Dr. Davidson: In my opinion, economics, physician training, and bias favor hemodialysis over the better choice of peritoneal dialysis, perhaps more subliminally in the US and many Western societies.

Similarly, how do infection rates vary between access sites and options?
Dr. Work: A working fistula clearly has the lowest infection rate of any access option. The key word is working because, unfortunately, a fistula also has the highest primary failure rate. The graft has a higher infection rate compared to a working fistula, but is far better than the vascular catheter, which has the highest infection rate. Do not overlook the peritoneal dialysis catheter, which has the lowest per-person, per-year access cost compared to vascular catheters, grafts, or AV fistulae.

Dr. Davidson: Again, because of confounding factors, you cannot compare grafts with native vein fistulae, because these represent two very different ESRD patient populations. And we are not about to have a randomized study of PTFE grafts versus AV fistulae.

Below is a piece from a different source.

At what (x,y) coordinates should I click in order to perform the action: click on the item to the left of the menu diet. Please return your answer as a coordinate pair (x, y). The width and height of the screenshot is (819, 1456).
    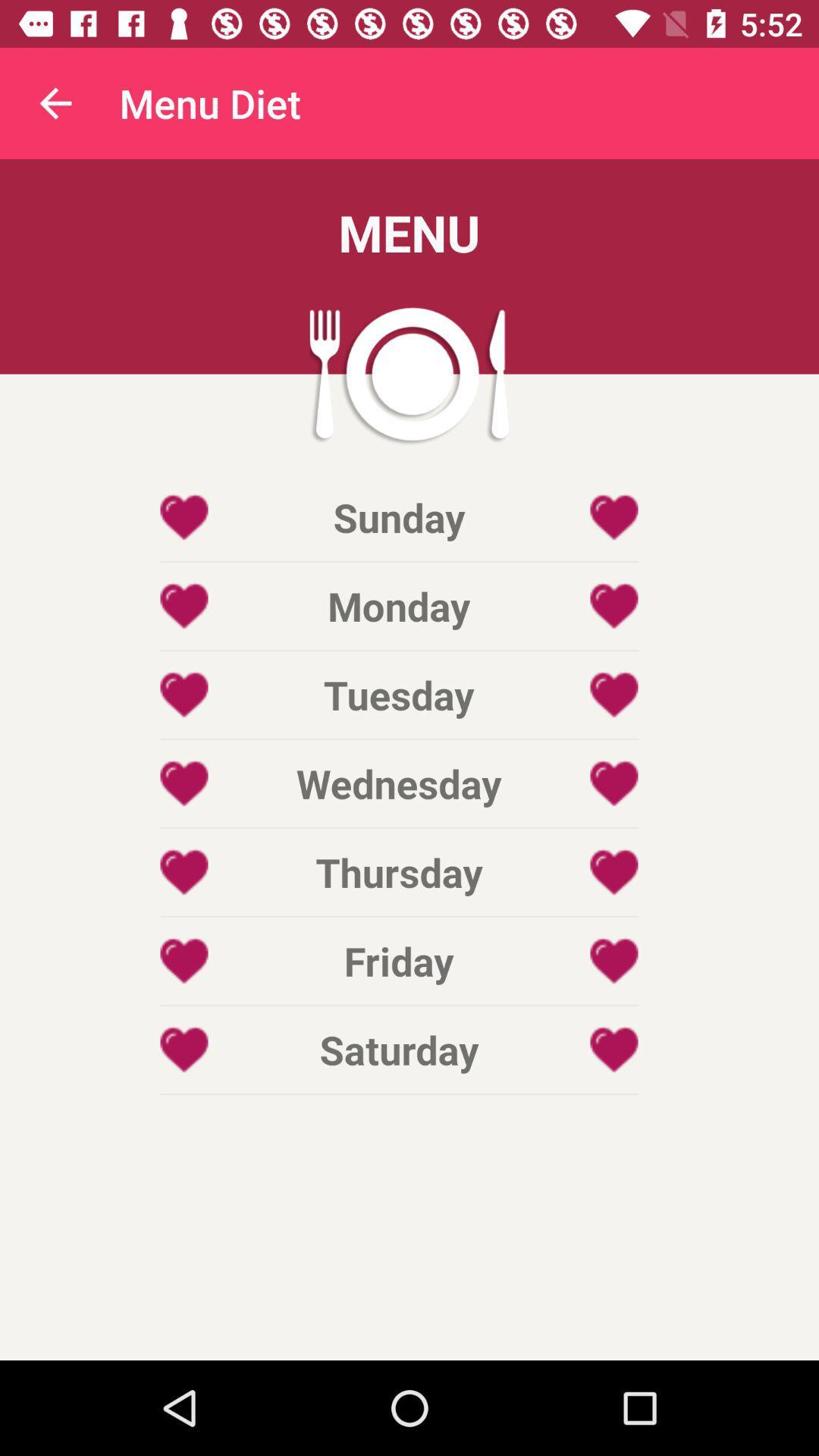
    Looking at the image, I should click on (55, 102).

With the increasing number of placed fistulae (driven by the Fistula First Initiative) the failure-to-mature rate is an astonishing 60%.2 Using the common sense algorithm we outlined in the Journal of Vascular Access,1 my institution's graft survival rate has exceeded that of native vein AV fistulae in the last 25 years. I do not favor a specific access site, device, or mode of dialysis. Over a lifetime, optimally treated patients are likely to have experienced several types of renal replacement therapies. These include peritoneal dialysis, a native vein fistula or PTFE graft, and a transplant. The decision is made each time based on a number of factors that we summarized in our previously mentioned article.

Bart Dolmatch, MD, is Professor of Radiology and Director of Vascular and Interventional Radiology at the University of Texas Southwestern Medical Center in Dallas, Texas. He has disclosed that he is a paid consultant and speaker for Bard Peripheral Vascular, Inc., and receives royalties from Bard Peripheral Vascular, Inc. He receives stock options for participating on the advisory board of the Endovascular Forum. He is co-course director of Controversies in Dialysis Access, for which he receives an honorarium.

Jack Work, MD, is Professor of Medicine and Director of Interventional Nephrology at Emory University in Atlanta, Georgia. He has disclosed that he holds no financial interest in any product or manufacturer mentioned herein.

Ingemar Davidson, MD, PhD, is Professor of Surgery at the University of Texas Southwestern Medical Center and Medical Director of Parkland Vascular Access Clinic in Dallas, Texas. He has disclosed that he holds no financial interest in any product or manufacturer mentioned herein.